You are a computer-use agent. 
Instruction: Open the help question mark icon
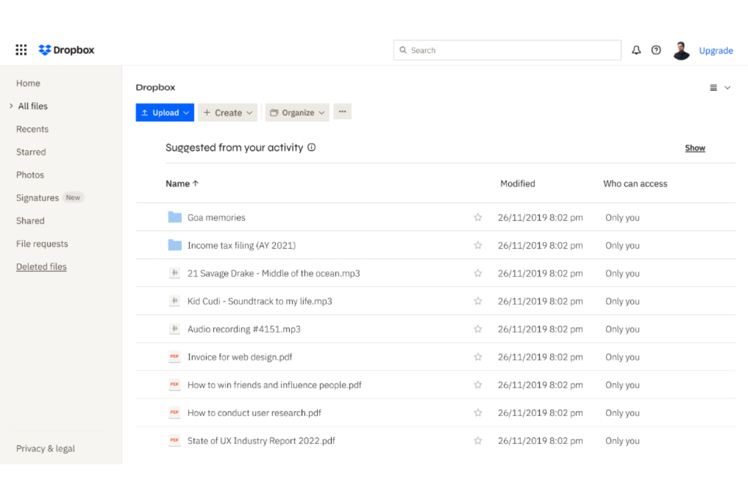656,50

----------------------------------------

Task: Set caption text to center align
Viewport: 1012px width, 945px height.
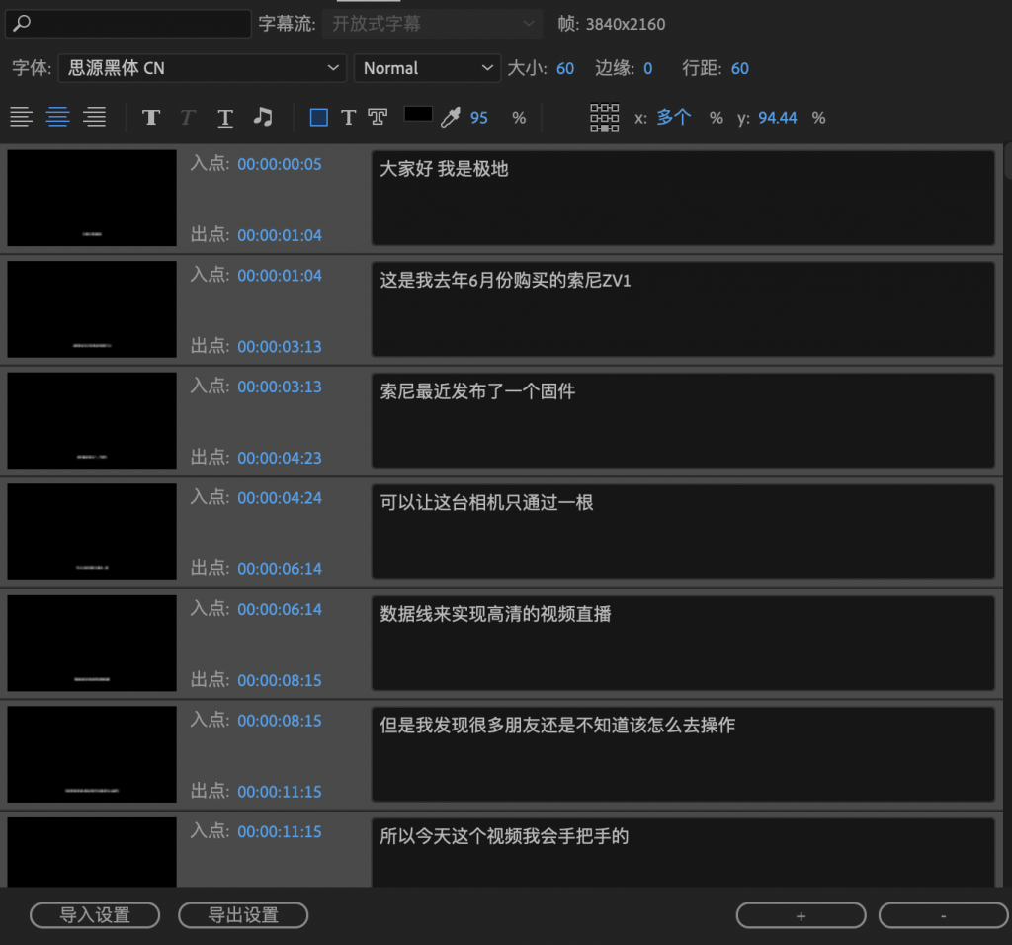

----------------------------------------

_Directions for this task_: Within the listing above, locate the line containing "Task: Set caption text to center align" and the line containing "Viewport: 1012px width, 945px height.". Reproduce those two lines and all lines between them exactly, with nothing added.

_Response to this task_:
Task: Set caption text to center align
Viewport: 1012px width, 945px height.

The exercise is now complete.